Joey Molland, the last living member of tragic ‘Seventies pop
and folk band Badfinger, a band I’ve loved for about twenty-plus years, died
recently as well. Freddie Mercury, my hero, has been deceased for thirty-four
years. I think I’d die myself if anything ever happened to Kate Bush, my
favourite female vocalist and songwriter of all time. I’d also mourn for the
sultry little sexpot that is Debbie Harry, and Madonna would be a huge loss to
me too.
Acting-wise, I’d be devastated if we lost Tom Cruise, for whom I’ve had a warm quivering soft spot since he starred in Vanilla Sky back in 2002. I’d definitely also cry for Julia Roberts, Cameron Diaz, Penelope Cruz, Kate Winslet and Angelina Jolie, even if they wouldn’t cry for me!

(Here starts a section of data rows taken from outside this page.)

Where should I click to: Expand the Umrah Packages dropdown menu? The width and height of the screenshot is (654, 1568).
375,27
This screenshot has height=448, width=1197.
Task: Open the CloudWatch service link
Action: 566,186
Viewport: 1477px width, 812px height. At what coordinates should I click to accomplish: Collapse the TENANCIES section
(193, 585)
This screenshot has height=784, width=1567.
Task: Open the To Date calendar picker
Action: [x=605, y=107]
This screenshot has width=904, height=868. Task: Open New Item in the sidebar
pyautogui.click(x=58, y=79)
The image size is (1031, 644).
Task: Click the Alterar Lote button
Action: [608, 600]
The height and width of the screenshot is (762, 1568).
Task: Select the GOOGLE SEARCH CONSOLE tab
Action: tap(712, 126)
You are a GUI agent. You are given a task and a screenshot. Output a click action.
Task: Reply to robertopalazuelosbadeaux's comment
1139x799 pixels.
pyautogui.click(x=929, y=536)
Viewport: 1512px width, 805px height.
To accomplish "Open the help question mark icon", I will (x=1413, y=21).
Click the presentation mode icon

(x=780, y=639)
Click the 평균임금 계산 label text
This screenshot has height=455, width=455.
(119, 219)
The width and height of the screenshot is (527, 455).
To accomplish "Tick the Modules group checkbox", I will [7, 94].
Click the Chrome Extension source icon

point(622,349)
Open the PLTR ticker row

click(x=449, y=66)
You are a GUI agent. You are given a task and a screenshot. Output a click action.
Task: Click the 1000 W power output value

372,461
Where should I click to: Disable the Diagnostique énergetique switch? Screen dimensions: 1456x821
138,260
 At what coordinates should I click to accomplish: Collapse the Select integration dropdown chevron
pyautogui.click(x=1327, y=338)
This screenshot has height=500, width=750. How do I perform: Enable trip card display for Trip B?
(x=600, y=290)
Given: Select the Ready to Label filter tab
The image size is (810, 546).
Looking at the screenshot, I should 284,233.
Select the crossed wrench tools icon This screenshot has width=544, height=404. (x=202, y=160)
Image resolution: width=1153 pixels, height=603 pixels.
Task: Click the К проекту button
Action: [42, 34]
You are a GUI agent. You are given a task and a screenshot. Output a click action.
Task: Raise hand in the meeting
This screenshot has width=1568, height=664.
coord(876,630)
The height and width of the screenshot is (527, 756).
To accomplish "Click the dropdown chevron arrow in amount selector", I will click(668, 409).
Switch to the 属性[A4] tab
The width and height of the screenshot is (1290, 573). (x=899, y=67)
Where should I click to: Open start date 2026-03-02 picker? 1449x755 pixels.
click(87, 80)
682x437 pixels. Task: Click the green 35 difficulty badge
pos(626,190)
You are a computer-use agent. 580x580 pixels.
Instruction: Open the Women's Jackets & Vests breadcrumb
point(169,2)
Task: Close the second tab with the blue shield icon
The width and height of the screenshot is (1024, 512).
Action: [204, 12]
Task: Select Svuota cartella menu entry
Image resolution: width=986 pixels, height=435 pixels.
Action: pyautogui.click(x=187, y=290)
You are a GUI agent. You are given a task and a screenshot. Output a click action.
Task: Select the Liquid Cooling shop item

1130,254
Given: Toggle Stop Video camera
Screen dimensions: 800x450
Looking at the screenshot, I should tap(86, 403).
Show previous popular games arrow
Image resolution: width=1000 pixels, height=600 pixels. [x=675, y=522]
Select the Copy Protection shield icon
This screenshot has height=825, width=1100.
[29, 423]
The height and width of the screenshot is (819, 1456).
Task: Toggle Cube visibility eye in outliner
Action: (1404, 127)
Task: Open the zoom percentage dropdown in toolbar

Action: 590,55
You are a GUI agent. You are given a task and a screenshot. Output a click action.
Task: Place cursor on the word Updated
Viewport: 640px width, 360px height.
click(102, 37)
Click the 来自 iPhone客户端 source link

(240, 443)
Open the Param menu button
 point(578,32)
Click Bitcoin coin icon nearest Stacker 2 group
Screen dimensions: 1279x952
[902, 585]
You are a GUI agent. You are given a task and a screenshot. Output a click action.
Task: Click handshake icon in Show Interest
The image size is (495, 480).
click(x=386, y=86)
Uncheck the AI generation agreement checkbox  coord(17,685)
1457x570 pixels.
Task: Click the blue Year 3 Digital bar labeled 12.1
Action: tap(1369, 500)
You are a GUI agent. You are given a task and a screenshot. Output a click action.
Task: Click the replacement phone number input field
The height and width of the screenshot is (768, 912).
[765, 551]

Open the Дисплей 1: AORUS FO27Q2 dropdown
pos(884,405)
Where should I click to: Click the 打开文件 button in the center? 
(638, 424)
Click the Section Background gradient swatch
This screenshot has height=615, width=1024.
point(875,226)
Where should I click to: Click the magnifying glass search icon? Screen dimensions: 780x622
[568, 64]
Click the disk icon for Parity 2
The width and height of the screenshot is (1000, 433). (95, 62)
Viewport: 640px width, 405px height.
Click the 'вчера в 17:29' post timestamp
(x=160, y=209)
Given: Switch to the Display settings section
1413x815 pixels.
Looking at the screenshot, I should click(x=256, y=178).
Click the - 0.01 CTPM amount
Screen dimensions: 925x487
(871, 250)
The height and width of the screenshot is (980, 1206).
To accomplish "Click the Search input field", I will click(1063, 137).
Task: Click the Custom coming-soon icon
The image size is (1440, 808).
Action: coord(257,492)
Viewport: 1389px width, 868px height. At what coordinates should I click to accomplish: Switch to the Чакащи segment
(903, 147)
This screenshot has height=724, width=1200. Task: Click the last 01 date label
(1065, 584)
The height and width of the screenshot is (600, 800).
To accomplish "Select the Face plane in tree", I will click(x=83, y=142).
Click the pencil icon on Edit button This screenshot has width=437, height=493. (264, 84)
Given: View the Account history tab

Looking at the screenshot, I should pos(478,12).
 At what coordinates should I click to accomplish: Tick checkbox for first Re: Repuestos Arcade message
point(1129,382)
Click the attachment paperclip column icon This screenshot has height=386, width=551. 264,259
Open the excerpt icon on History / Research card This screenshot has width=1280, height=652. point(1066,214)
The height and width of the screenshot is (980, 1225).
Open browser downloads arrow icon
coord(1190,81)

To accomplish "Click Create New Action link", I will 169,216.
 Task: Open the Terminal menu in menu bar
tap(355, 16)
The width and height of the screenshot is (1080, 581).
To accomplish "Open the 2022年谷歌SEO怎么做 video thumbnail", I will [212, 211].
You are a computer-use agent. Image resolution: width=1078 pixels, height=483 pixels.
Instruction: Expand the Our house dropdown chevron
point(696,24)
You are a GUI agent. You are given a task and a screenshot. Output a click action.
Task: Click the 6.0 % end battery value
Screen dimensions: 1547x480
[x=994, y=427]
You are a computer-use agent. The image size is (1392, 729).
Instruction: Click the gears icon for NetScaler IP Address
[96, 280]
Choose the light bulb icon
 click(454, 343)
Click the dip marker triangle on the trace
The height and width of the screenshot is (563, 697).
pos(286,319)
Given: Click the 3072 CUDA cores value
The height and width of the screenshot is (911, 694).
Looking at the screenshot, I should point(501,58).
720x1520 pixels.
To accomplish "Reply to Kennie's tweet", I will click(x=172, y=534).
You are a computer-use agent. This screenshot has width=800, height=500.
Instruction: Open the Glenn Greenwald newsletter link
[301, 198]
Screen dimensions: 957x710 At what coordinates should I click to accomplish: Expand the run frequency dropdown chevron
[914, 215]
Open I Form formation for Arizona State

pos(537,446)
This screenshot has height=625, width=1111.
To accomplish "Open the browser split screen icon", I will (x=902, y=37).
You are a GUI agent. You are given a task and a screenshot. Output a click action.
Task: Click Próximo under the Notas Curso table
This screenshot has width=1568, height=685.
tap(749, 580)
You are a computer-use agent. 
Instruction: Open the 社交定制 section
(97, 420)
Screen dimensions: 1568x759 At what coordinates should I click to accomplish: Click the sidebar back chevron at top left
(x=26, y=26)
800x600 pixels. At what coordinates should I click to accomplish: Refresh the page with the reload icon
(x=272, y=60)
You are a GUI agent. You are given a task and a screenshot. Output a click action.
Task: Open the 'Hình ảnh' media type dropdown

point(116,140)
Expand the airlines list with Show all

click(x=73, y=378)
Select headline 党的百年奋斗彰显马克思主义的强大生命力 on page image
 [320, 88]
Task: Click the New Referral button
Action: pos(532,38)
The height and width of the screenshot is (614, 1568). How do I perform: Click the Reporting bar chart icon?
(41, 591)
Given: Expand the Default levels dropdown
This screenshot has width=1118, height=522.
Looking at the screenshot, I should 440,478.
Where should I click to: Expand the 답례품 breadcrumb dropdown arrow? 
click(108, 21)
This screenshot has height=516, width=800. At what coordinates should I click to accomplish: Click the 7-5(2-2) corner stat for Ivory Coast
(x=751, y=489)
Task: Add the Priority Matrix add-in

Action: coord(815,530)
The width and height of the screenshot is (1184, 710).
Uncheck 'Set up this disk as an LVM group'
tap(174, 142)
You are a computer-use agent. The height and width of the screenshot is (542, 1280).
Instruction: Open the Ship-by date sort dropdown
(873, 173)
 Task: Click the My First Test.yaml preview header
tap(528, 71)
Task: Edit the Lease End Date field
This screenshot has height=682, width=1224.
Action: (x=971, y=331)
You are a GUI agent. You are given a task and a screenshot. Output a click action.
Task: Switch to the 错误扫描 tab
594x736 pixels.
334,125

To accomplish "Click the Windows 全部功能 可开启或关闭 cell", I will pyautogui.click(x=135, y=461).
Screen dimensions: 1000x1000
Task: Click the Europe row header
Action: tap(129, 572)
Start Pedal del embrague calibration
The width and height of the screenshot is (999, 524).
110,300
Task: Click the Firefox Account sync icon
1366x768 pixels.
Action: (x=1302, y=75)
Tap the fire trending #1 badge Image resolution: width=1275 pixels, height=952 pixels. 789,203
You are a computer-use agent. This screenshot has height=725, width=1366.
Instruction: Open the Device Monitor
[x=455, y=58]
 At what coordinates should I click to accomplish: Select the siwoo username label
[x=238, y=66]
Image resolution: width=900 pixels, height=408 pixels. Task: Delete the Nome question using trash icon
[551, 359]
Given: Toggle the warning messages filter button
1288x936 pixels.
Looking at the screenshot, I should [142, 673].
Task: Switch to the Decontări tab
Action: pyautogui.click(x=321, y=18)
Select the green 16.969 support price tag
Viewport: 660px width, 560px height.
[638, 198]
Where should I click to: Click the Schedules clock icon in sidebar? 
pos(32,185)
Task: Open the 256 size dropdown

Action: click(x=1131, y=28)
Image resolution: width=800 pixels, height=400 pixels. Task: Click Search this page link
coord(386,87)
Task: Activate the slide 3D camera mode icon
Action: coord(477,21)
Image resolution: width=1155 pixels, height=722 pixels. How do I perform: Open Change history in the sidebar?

I also cry buckets whenever one of the last
hangers-on-to-life from the Carry On films (I think we’re down to Jim
Dale now, good on ya, Jim Dale!) or Hammer Horror films slips quietly away
into the next world.
My favourite writer, Ruth Rendell, died quite some time ago, sadly,
and I think the American government should somehow see to it that Stephen King
lives forever, as there are millions of us readers who just wouldn’t be able to
handle it if anything ever happened to him.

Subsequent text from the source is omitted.